Is the popularity of unit tests waning? - edw519
http://binstock.blogspot.com/2008/05/is-popularity-of-unit-tests-waning.html

======
ardit33
Unit testing hast it's own use, but I never really drunk the kool-aid.

In my experience with unit testing:

1\. It doesn't help much if you are working in client side enginering. No
matter how clever your unit test is, it can't help on detected ui rendering
errors, animations, or multithreading programming.

2\. Java + unit test, means you have to throw away all encapsulation, and good
OO design to apease your unit tests, exposing your program to your coworkers
to create havock by calling methods that shouldn't be visible to them.

3.Unit tests can give you a false sense of security. Oh, look, it passed the
unit tests, my code must be good. Well, most of the time unit tests != real
world scenarios.

4\. TDD (test driven design) of software, can be slow. I would recommend it to
all my competitors. In a startup, I'd rather release something fast, that
might be still little buggy, than something that works well, but it took
forever to get there. Plus TDD is constraining, as you are programming around
your tests, and not around what the user will see. I found often, that my
final design on a functionality, is different from how I thought it would be
at the beginning. When working in large systems, you don't have the luxury to
know how your final design will be.

5\. Unit testing stiffles creativity in design, goes against "Exploratory
programming". If you already know the answer on what you are building when you
start, then you probably are not exploring around.

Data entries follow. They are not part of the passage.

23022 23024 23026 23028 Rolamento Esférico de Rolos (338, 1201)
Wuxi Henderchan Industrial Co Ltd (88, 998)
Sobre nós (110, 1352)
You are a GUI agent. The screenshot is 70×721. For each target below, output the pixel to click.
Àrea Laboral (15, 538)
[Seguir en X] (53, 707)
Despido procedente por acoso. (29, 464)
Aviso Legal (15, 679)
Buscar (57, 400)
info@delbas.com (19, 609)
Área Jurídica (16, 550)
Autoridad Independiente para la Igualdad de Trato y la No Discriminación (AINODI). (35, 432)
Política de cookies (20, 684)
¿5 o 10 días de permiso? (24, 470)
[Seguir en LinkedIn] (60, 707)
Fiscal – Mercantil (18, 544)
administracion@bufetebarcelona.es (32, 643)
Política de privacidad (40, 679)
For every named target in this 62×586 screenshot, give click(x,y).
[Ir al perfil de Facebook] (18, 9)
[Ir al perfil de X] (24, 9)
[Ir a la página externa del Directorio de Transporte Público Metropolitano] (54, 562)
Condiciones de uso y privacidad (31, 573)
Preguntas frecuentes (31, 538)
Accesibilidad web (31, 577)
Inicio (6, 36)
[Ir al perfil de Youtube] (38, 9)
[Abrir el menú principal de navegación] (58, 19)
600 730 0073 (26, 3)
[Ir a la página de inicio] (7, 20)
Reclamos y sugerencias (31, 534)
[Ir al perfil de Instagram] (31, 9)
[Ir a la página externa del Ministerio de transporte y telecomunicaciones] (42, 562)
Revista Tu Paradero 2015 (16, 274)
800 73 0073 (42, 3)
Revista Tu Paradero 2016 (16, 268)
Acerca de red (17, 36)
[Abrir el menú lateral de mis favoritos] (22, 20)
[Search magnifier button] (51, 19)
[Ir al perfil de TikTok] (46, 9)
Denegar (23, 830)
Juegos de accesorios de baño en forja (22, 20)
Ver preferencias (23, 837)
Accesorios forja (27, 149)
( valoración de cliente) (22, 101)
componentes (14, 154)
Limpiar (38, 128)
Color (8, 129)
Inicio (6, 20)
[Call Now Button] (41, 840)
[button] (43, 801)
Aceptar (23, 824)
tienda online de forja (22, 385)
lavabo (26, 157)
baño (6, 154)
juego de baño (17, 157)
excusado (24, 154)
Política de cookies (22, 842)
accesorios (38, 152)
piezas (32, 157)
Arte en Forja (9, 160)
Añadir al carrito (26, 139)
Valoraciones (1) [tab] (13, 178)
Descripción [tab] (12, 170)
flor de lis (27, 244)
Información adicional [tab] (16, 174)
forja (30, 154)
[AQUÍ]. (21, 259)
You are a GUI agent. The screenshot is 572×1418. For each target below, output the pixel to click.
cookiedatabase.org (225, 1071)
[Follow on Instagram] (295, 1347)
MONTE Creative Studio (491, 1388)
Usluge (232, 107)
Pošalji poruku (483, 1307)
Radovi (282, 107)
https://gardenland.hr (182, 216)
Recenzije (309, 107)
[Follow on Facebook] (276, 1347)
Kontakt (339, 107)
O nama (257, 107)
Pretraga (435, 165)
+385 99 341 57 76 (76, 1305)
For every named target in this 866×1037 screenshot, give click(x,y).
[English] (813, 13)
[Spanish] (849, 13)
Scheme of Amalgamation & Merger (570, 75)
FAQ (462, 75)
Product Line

6\. Unit testing != fun. Honestly, I'd rather be implementing features, than
testing them.

Where unit testing is good:

1\. When building an api that will be used by other people amd that is more
static, less fluid. As oposed to UI enginering, something like geoCoding
api's, have simple and clear results. That is very easy to unit test, as the
value returned by the api is within a determined range, and the unit tests can
be few, simple, and clear.

2\. Scripting languages. Unit testing helps on detecting errors, where in a
static language they would have been caught earlier. Plus it is much more
easier to unit test on something like Python, then something like Java, or god
forbid C/C++.

3\. Coorporate enviroment. If you are waiting for something form a different
group/department, you can build some unit tests to test if this group's code
is meeting minimum standards.

Overrall Unit testing has its place, but be careful not to rely on it too
much. It can't be substitue to real testing.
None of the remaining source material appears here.